A December 20, 2023 Congressional Research Service report says costs of the so-called HELIOS lasers and other laser systems the Navy fancies still loom as a barrier to wide deployment, though you might not guess that from the PR push put on by the Navy and its contractor two years ago. “Lockheed Martin has installed the first operational anti-missile laser aboard a San Diego-based destroyer for testing over the coming year,” the Times of San Diego wrote on August 19, 2022.

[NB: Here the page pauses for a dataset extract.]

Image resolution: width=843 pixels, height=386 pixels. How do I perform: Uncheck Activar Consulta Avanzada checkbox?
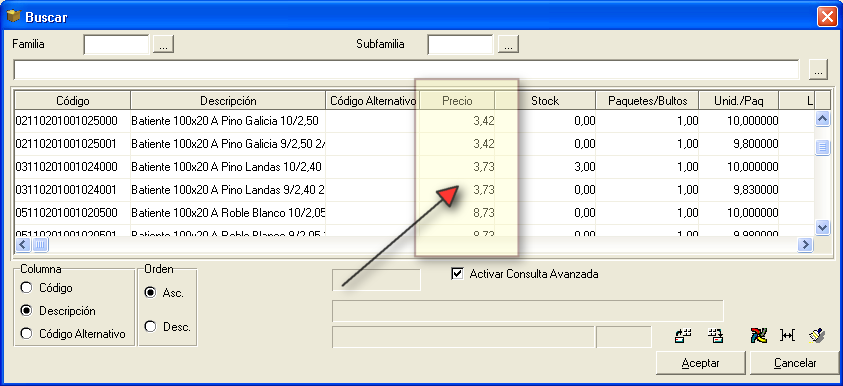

“The HELIOS laser was installed on the USS Preble and integrated with its sophisticated Aegis radar and fire-control system during maintenance at Naval Base San Diego. Lockheed Martin describes the laser as ‘a transformational new weapon system, providing deep magazine, low cost per kill, speed of light delivery, and precision response.’ Published reports indicate the weapon can be used to both ‘dazzle’ and destroy cruise missiles, drones and small boats. A post on the destroyer’s Facebook page said the ship is now ‘the most lethal warship in the US Navy!’”
But was the hype real? Maybe not, at least according to the Congressional Research Service’s recent analysis. “There are still technical challenges to scaling lasers up to be able to hit targets, particularly fast targets,” Defenseone.com writes. “While the laser beam itself is literally as fast as the speed of light, at current power levels, it takes multiple seconds of tracking to cause enough damage to take down a drone,” Whether or not to spend more money on beefing up the Navy’s laser strategy remains a longstanding issue.
“The issue for Congress is whether to modify, reject, or approve the Navy’s acquisition strategies and funding requests for shipboard laser development programs,” notes the Congressional Research Service report. “Decisions that Congress makes on this issue could affect Navy capabilities and funding requirements and the defense technology and industrial base.”
A key advisor to UCSD’s 21st Century China Center is married to one of the biggest foreign owners of U.S. real estate, per a January 8 dispatch by LandReport.com. Chrissy Luo and her husband Tianqiao Chen, a Chinese online gaming baron, have been snapping up American forest land since 2015, says the report. “In 2018, he and his wife paid $39 million for the Vanderbilt Mansion on East 69th Street in Manhattan. Three years later, the Seeley Mudd Estate in the Los Angeles suburb of San Marino sold for $25 million to unnamed buyers who were later identified as Tianqiao and Chrissy Chen. Built in 1934, the American Colonial-style mansion had served as the official residence of the presidents of the University of Southern California for more than four decades.”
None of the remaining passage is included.